39. A method of making the prodrug of any one of claims 1-33, comprising

culturing the host cell of claim 37 or 38 under conditions that allow expression of the prodrug, wherein the host cell is a mammalian cell, and

isolating the prodrug.

40. A method of treating a cancer or an infectious disease or stimulating the immune system in a patient in need thereof, comprising administering to the patient a therapeutically effective amount of the pharmaceutical composition of claim 34.

41. A prodrug of any one of claims 1-33 for use in treating a cancer or an infectious disease or stimulating the immune system in a patient in need thereof.

42. Use of a prodrug of any one of claims 1-33 for the manufacture of a medicament for treating a cancer or an infectious disease or stimulating the immune system in a patient in need thereof.

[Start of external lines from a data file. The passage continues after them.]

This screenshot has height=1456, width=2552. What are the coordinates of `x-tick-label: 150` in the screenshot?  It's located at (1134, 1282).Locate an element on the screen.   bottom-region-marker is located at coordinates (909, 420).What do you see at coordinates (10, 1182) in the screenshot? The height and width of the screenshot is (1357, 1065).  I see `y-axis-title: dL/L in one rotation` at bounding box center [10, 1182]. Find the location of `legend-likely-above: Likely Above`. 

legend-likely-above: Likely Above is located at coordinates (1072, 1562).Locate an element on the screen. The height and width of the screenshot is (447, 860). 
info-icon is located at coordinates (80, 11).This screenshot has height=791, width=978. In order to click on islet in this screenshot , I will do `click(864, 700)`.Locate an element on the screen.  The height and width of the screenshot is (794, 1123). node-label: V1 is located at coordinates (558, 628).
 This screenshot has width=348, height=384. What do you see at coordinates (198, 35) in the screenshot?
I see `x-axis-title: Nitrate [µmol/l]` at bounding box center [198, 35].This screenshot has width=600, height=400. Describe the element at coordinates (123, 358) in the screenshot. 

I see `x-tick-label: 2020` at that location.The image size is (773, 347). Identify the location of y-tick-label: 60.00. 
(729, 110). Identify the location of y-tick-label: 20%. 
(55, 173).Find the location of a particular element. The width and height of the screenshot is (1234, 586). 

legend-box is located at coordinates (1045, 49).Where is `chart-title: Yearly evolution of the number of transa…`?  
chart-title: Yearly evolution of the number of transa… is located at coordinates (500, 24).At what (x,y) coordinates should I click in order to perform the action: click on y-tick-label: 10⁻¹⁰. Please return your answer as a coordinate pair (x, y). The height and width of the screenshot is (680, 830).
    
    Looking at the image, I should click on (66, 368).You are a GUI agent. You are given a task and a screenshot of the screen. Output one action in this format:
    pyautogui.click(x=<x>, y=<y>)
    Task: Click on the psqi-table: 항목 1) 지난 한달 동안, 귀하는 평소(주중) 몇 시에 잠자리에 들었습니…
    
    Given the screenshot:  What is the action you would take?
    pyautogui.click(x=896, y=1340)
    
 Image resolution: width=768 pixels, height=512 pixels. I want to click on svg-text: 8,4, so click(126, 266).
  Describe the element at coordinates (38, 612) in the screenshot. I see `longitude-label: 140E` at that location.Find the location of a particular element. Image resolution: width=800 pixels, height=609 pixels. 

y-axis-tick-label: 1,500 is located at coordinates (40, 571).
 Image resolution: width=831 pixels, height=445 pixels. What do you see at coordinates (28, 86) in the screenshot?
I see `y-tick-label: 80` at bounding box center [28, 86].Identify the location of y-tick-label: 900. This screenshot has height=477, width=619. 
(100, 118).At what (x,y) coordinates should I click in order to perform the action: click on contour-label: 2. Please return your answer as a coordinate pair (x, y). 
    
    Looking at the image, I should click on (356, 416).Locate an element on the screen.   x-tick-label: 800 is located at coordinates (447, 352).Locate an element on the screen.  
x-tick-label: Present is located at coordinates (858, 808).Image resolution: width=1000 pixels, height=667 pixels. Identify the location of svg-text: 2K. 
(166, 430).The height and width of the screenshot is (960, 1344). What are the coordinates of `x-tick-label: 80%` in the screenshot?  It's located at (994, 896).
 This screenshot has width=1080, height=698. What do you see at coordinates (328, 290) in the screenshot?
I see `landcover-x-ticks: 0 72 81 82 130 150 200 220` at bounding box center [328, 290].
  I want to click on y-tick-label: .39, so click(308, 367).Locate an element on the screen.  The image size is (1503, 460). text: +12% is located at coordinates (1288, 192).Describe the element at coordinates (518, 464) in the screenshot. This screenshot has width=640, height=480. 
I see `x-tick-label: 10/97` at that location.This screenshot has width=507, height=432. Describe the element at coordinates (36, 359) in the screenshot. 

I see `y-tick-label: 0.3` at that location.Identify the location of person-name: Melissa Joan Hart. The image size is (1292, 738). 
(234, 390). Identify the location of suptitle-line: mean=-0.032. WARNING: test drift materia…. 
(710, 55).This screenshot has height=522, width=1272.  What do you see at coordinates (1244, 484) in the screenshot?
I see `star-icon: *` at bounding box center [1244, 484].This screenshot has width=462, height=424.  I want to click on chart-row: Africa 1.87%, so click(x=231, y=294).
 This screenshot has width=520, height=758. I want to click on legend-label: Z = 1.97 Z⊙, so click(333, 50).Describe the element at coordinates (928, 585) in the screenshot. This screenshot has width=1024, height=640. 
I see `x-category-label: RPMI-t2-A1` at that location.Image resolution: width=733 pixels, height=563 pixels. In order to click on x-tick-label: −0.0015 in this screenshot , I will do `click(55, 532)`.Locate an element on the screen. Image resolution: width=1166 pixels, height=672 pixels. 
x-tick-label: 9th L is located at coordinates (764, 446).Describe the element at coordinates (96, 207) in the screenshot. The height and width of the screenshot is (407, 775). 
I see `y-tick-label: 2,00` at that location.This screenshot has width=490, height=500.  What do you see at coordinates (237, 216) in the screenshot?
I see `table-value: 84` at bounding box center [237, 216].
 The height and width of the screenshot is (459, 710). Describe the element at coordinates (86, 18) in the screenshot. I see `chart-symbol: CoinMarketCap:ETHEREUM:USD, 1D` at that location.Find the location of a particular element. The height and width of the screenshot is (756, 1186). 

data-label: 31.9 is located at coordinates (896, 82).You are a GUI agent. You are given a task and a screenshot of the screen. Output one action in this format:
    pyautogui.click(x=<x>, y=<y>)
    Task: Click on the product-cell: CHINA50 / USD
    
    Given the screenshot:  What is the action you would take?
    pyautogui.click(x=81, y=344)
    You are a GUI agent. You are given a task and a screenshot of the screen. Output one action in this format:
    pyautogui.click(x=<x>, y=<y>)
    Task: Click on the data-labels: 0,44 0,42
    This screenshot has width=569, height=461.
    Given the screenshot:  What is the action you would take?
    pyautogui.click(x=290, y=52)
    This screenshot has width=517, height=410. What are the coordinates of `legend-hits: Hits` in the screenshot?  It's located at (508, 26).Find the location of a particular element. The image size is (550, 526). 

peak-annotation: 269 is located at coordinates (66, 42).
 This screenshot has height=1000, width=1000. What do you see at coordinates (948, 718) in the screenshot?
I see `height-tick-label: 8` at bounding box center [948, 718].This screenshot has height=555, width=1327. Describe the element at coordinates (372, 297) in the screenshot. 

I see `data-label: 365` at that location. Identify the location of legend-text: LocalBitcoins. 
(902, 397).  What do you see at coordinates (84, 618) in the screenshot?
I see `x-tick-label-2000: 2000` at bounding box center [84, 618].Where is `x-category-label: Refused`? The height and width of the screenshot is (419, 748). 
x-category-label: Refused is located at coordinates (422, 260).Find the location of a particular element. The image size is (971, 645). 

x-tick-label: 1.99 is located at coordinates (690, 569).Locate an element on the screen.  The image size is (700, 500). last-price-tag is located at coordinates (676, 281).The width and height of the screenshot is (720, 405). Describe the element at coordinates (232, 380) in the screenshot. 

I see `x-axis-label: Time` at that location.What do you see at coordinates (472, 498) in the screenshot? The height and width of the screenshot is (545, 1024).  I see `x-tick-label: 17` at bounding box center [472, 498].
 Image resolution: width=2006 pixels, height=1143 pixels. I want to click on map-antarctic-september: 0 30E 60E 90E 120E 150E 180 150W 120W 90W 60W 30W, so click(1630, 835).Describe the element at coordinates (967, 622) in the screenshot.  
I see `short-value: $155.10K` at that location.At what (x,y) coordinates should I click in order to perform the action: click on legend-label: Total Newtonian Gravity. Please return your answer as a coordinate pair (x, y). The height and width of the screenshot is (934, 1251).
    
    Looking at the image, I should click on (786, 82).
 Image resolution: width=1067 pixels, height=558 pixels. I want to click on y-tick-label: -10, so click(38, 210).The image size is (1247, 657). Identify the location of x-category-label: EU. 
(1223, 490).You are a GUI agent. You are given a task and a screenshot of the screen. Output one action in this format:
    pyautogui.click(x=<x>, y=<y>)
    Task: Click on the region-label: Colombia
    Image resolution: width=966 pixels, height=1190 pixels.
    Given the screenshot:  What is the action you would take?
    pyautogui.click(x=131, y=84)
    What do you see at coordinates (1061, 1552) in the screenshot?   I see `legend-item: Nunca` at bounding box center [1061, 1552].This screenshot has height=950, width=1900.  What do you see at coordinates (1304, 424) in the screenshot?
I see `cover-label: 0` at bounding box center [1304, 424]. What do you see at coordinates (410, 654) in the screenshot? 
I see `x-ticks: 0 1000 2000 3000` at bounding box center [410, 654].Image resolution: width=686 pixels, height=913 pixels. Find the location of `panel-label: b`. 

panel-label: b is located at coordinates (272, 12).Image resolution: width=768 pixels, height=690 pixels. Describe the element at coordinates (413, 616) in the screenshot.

43. The method of claim 40, the prodrug for use of claim 41, or the use of claim 42, wherein the patient has a virus infection, or a cancer selected from the group consisting of breast cancer, lung cancer, pancreatic cancer, esophageal cancer, medullary thyroid cancer, ovarian cancer, uterine cancer, prostate cancer, testicular cancer, colorectal cancer, and stomach cancer.